Flash extraction and my problems with the Bus Pirate.
First part that drew my attention was the Macronix MX25L12833F Serial Flash and instinctually I grabbed my Bus Pirate v3.6.Gonna call it a night… For some reason the reading is hanging? Maybe because I’m running this in a VM? I’ll try again tomorrow 😴
— Hong's Electronics (@ElectronicsbyJH) September 8, 2021
So things didn't go as planned (expected with any HWRE), I kept finding that there are a lot of issues with flashrom and the Bus Pirate (Open GitHub Issue). Despite getting the "Reading flash..." message in the terminal, the process just hanged. I didn't want to deal with the effort of configuring my Bus Pirate, so I opted to use my Shikra, a FT2232H/FT232H based hardware hacking tool (GitHub and usage instructions) (Flashrom FT2232_SPI page).
Much better luck with the @XipiterSec Shikra (FT232H) 😎 pic.twitter.com/RxmcuE6Fvx
— Hong's Electronics (@ElectronicsbyJH) September 9, 2021
Reading with the Shikra, this process took approximately about 5 seconds. While exploring the binary with Ghidra, I also soldered on some wires for access to the UART. Conveniently I can use the Shikra also for UART!
UART access 👍 pic.twitter.com/3hByWnmcjY
— Hong's Electronics (@ElectronicsbyJH) September 9, 2021
Gotta get root now!
So, at this point I have a firmware image, and now UART access... do I have root? No, not yet. At this point I played around with U-Boot and set the bootargs to get a root shell, this did not work and I booted into a "nobody" shell, and the passwd/shadow files cannot be read. I'm not exactly a linux/bash expert, and so at the time I thought it was strange that the passwd/shadow files pointed to a /etc path in a JFFS2 filesystem. This turned out to be a crucial detail when I used binwalk later...

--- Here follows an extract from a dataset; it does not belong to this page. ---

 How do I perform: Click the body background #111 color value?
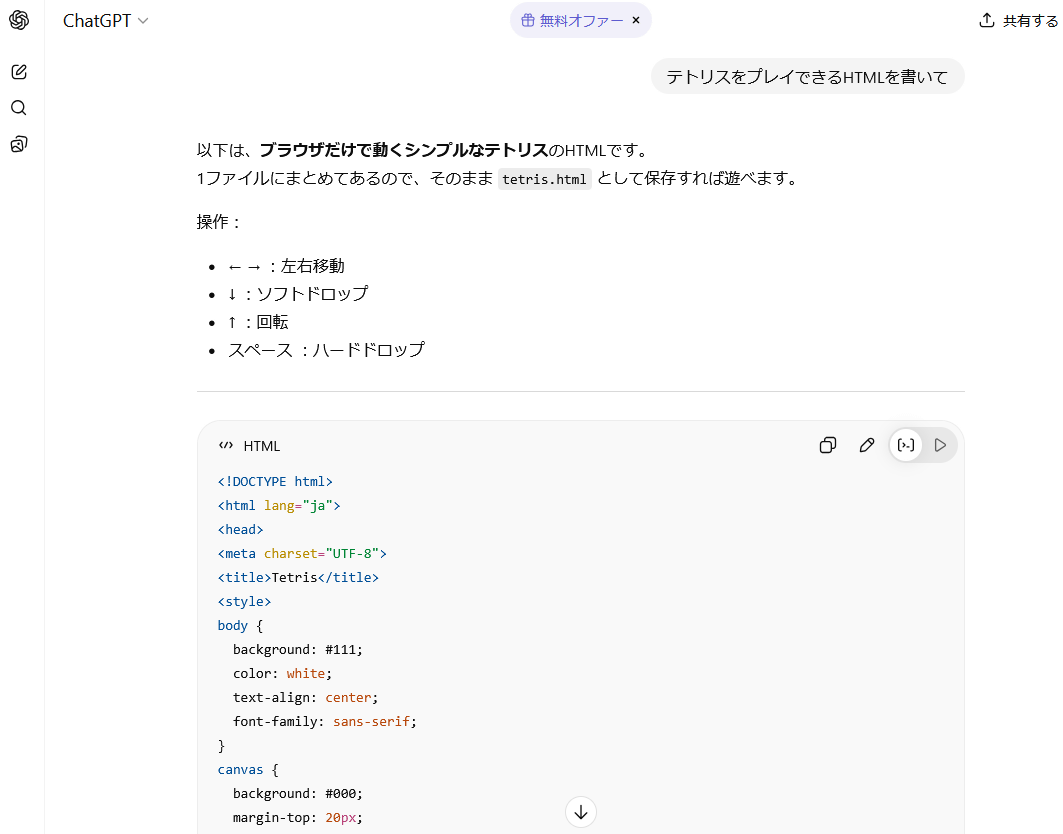(x=342, y=649)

The next method I chose to see if I could get the password, was to analyze the firmware image, and this is where binwalk came in handy big time! Of interest was that JFFS2 filesystem, I took a lucky guess and mounted the data from the first JFFS2 partition.
Of interest to me was the JFFS2 filesystem, because I noticed earlier that the passwd and shadow files pointed to a /etc path in a "JFFS2" partition. So after using binwalk to extract the contents of the flash dump, I followed this guide on mounting the JFFS2 filesystem. Some of the modprobe commands don't work, but I still managed to mount the file system anyway. From the mounted partition I then copied the passwd and shadow files and proceeded to use John The Ripper to crack this MD5-crypt hashed password.

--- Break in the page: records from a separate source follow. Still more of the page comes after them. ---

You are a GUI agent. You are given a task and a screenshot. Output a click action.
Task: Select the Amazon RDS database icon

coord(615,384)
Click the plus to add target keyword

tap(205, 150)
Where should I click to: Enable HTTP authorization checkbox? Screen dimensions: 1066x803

Umm... did I use the tool wrong?
“I’m in” pic.twitter.com/2t1syZmgpX
— Hong's Electronics (@ElectronicsbyJH) September 9, 2021
I changed the password promptly after getting root, and I noticed that the hash changed... Weird. Okay, so I then proceeded to change the hash, using vim to edit the shadow file, back to the original and now it lets me enter a blank password. I don't know if this is the result of some misconfiguration, or an security by obscurity method.
Summary:
In my quick write up of extracting a firmware image to getting a root shell, I learned that I can't rely on my Bus Pirate, and that the FT2232H/FT232H chips are quite well supported and very fast! I'm still scratching my head over why the password hashing seems to be "broken"?